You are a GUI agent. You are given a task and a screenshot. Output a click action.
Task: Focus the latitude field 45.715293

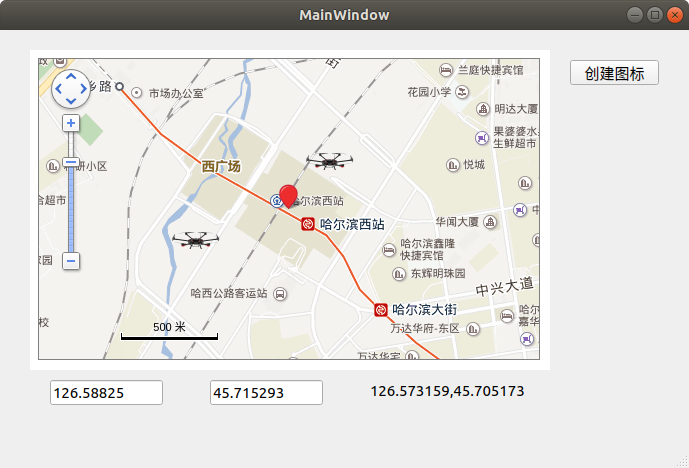[266, 392]
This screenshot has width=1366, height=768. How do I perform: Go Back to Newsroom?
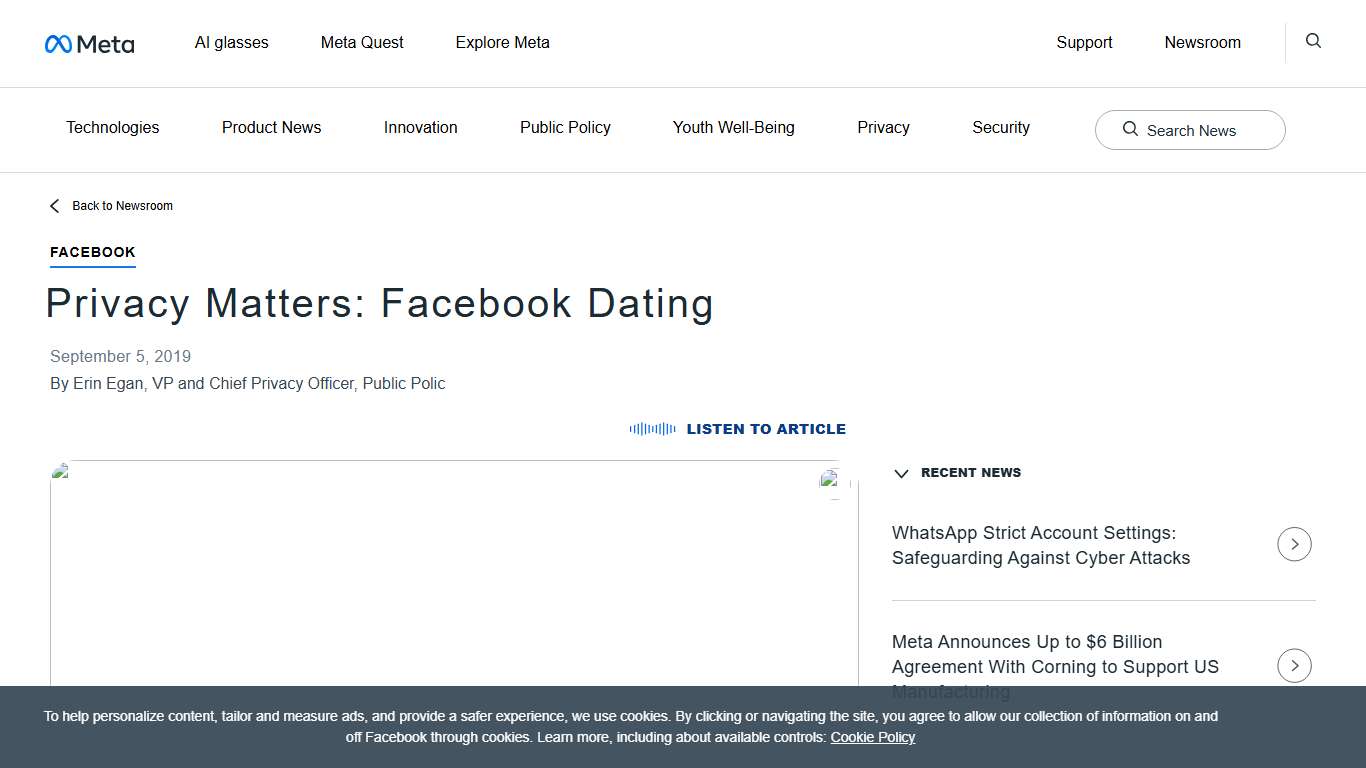[x=123, y=205]
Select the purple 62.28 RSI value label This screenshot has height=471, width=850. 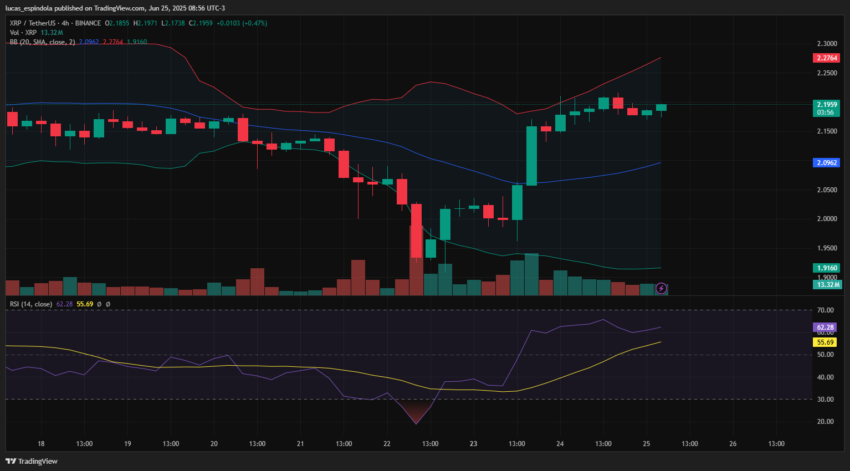[825, 327]

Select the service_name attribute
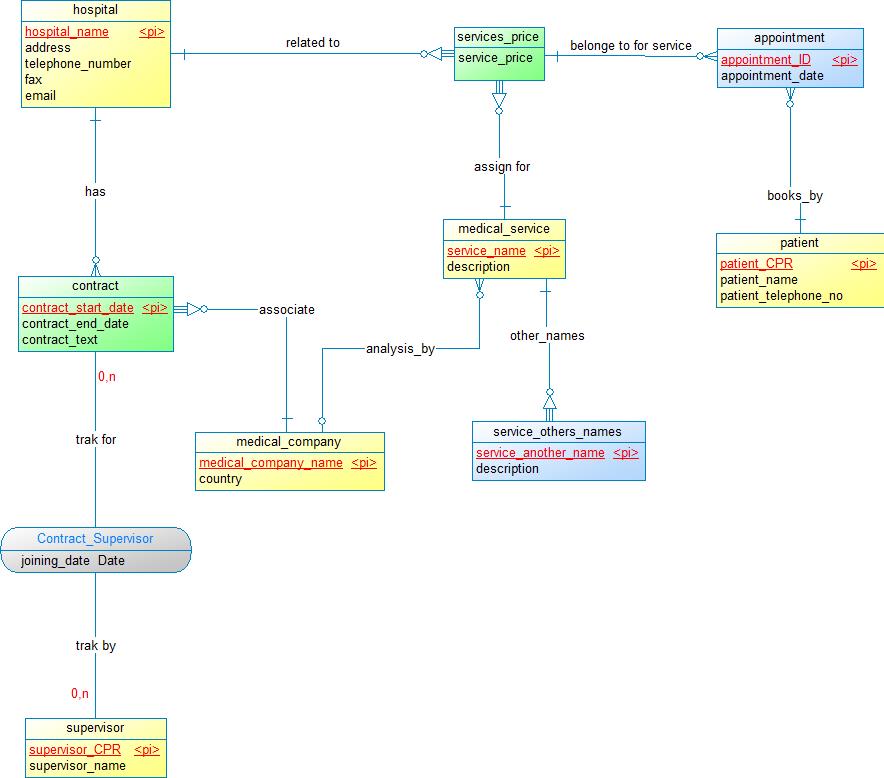coord(486,251)
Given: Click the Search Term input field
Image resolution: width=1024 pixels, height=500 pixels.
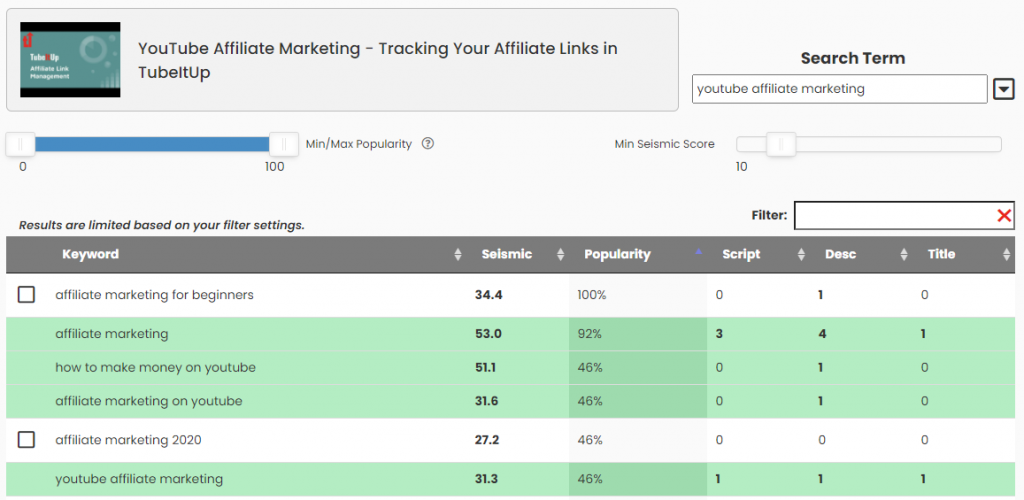Looking at the screenshot, I should coord(840,89).
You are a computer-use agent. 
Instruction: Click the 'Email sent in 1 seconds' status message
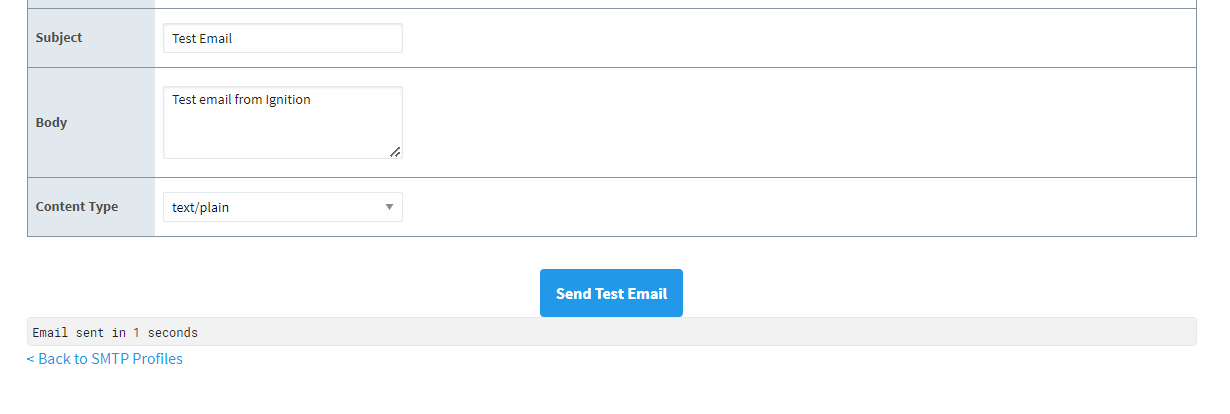point(115,332)
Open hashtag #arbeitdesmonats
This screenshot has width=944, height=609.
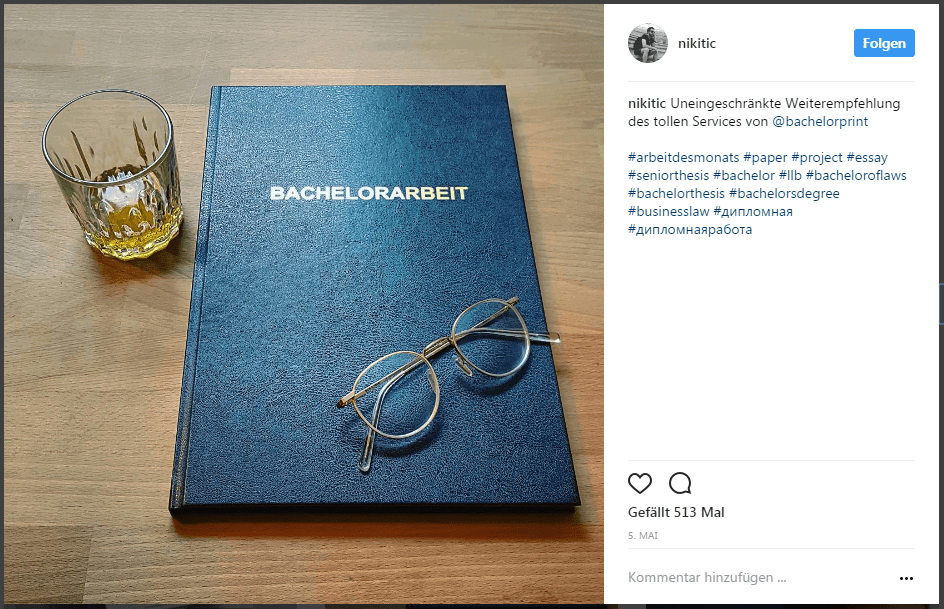[683, 158]
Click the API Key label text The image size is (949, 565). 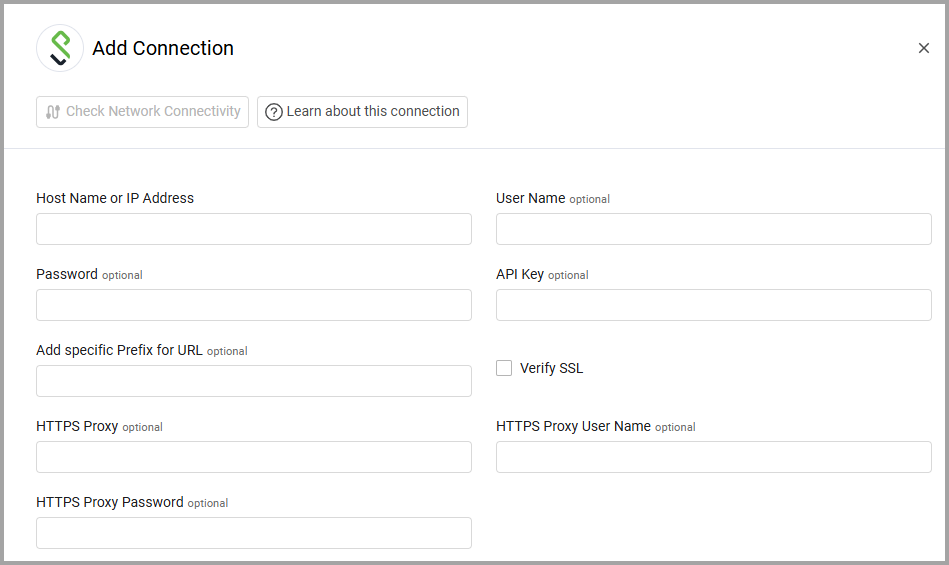click(x=520, y=274)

──────────────────────────────

* **Assignment**:
Among the lines above, find those with the word "agent" and list them.

* **Written answer**:
You are a GUI agent. You are given a task and a screenshot. Output a click action.
You are a computer-use agent. 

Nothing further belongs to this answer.